Kendi ışığını doğduğu topraklarda alan ve o durgun parıltıyı dinleyenlerin üzerine örten mütevazı müzisyenlerden Geir Jennsen. Karanlıkla haşır neşir,hep “n’apalım hayat bu,mecbur yaşayacağız” olgunluğunda gülümsemesiyle çıktı insanların karşısına.Norveç’in hüznünü o tuhaf gülümsemesiyle dinleyicilere aşılıyor.Her konserinden yüzlerinde mayhoş bir gülümsemeyle ayrılıyor seyirciler.’Ambient tarzın Aphex’i’ olarak anılacak kadar da başarılı bir kompozitör. Teknik anlamda yeterlilik arayanlara, minimalin doğasındaki zenginlikleri sunan sanatçı, işin başından beri mottosunu ‘bu uzun yaratım süreci artistik bir intiharla son bulmalı’ olarak belirlemişti. Kendine has deneysel yaklaşımlarıyla yeni frekanslar şekillendirerek müzikte yeniyi bulmak için uzun bir süre yol aldı.Ona göre O,yavaş çalışan biriydi.
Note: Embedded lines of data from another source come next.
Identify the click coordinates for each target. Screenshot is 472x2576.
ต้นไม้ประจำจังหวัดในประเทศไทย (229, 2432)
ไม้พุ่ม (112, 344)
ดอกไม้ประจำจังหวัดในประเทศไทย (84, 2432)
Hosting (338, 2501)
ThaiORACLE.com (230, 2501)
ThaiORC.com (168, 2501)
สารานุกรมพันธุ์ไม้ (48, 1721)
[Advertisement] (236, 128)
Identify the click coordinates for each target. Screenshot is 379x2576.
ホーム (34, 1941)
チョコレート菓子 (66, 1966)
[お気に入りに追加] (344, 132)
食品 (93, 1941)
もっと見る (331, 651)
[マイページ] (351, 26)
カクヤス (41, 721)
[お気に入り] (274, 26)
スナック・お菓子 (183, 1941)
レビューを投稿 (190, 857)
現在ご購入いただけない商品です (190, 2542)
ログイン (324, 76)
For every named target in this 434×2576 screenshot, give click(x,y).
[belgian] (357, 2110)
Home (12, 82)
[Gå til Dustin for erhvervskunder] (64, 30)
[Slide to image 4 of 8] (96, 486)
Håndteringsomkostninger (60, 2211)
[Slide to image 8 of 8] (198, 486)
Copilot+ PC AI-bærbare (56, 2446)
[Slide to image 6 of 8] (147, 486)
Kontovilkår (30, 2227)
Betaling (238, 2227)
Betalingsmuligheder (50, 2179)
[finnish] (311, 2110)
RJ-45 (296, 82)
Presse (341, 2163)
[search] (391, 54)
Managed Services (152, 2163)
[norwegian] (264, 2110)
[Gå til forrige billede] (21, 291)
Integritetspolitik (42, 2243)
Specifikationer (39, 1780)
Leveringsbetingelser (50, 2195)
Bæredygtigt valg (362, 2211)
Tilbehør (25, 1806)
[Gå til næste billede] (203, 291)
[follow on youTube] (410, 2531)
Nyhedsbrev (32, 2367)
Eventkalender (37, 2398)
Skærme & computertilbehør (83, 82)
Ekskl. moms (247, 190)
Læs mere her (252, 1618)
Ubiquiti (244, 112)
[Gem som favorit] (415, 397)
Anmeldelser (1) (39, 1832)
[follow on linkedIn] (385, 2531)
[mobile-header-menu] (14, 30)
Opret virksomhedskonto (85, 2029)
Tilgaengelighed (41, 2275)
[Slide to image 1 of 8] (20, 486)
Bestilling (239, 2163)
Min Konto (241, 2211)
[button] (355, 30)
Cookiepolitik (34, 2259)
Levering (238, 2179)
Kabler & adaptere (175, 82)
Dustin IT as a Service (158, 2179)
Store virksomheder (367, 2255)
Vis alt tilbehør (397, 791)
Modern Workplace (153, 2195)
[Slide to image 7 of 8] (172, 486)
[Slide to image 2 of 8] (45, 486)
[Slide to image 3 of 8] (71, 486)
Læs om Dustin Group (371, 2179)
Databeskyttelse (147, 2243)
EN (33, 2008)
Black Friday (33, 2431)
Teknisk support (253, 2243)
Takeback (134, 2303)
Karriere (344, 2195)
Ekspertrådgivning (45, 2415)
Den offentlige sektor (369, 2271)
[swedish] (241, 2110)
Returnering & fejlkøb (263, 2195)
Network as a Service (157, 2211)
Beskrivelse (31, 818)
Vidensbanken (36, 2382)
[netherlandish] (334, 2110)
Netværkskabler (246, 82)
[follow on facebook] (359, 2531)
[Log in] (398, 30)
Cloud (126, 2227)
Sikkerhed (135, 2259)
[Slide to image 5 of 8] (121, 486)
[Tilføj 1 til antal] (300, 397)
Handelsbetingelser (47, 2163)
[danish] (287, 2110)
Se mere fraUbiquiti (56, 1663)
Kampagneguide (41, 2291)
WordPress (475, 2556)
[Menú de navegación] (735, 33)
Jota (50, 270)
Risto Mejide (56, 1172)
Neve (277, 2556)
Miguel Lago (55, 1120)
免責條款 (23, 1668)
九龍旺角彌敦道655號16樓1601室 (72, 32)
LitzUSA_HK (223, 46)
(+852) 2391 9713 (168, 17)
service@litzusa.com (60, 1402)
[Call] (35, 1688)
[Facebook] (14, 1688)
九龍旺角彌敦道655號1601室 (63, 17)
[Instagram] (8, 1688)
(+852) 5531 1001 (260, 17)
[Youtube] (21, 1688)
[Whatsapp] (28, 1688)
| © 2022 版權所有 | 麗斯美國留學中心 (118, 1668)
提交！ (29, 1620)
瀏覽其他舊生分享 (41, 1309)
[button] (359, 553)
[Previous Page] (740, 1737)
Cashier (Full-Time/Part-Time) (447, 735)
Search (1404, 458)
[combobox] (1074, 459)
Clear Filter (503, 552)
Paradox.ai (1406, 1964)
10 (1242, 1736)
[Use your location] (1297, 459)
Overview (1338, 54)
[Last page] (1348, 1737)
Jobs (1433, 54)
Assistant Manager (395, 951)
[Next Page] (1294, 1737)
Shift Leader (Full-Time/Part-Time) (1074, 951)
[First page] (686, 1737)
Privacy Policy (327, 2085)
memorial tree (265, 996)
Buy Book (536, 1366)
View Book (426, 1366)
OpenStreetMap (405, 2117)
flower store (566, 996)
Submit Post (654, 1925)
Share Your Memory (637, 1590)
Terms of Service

91’de 27 yaşındayken,Biosphere adı altındaki ilk kaydı ‘Microgravity’ Origo Sound etiketiyle çıktı.Minimal yaklaşımlarla en doyurucu tadı hazırlayıp,bir de noise’u algı kapılarının zili yapınca,dinleyenlere değişimi başlatmak için hazır olduğunu gösterdi.Her parçanın bireyselliği,bütündeki sürükleyiciliğini o kadar kasvetli, bir o kadar da rahatlatıcı bir havaya büründürmüştü ki,92’de Apollo/R&S, bu rahatsız kaydı lp ve cd formatında yeniden bastı. Bu sayede teknolojiyi dile getiren Jennsen, güneşi ve ayı Norveç semalarına çivilemiş oldu. Yaşadığımız hava torbası biyosferin dengelerini gene onları kullanarak açıklamayı tercih etmesi,parçaları dinlerken; karanlığın sesi glitch tonlarla aydınlığın savaşçıları Ms2000 tonları arasındaki savaşı gözler önüne seriyor. Duyduğunuzun kalıplarından çıkmış bir müzik olduğunu anlamanız zaman alıyor. Sesi açtıktan sonra müzik geri planda,kendi yatağında akmaya başlıyor.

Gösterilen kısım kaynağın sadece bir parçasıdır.